▸ Exercise details
Copy the rows word for word, from the line that contains "Describe the element" through the line that contains "The height and width of the screenshot is (1566, 759).", including both of those lines.

═════ Data for this exercise

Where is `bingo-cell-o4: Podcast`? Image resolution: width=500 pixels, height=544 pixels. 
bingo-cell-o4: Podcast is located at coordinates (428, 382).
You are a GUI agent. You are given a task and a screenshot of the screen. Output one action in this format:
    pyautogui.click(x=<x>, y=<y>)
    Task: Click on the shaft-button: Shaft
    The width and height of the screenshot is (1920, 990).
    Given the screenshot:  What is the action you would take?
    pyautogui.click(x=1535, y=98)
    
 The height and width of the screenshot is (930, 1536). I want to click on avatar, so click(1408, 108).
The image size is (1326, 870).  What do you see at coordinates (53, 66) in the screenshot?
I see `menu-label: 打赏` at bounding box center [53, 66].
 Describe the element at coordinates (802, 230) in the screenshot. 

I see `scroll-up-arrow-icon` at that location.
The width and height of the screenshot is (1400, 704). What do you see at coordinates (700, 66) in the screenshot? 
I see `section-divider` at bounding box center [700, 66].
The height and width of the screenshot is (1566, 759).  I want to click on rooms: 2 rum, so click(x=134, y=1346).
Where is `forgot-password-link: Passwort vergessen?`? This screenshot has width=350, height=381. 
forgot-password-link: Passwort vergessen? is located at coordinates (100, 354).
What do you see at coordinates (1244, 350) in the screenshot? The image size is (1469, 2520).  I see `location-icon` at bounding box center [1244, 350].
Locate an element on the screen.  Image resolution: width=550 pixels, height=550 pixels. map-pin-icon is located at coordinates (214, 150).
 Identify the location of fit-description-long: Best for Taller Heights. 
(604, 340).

══════════

▸ Reply
 Describe the element at coordinates (802, 230) in the screenshot. 

I see `scroll-up-arrow-icon` at that location.
The width and height of the screenshot is (1400, 704). What do you see at coordinates (700, 66) in the screenshot? 
I see `section-divider` at bounding box center [700, 66].
The height and width of the screenshot is (1566, 759).  I want to click on rooms: 2 rum, so click(x=134, y=1346).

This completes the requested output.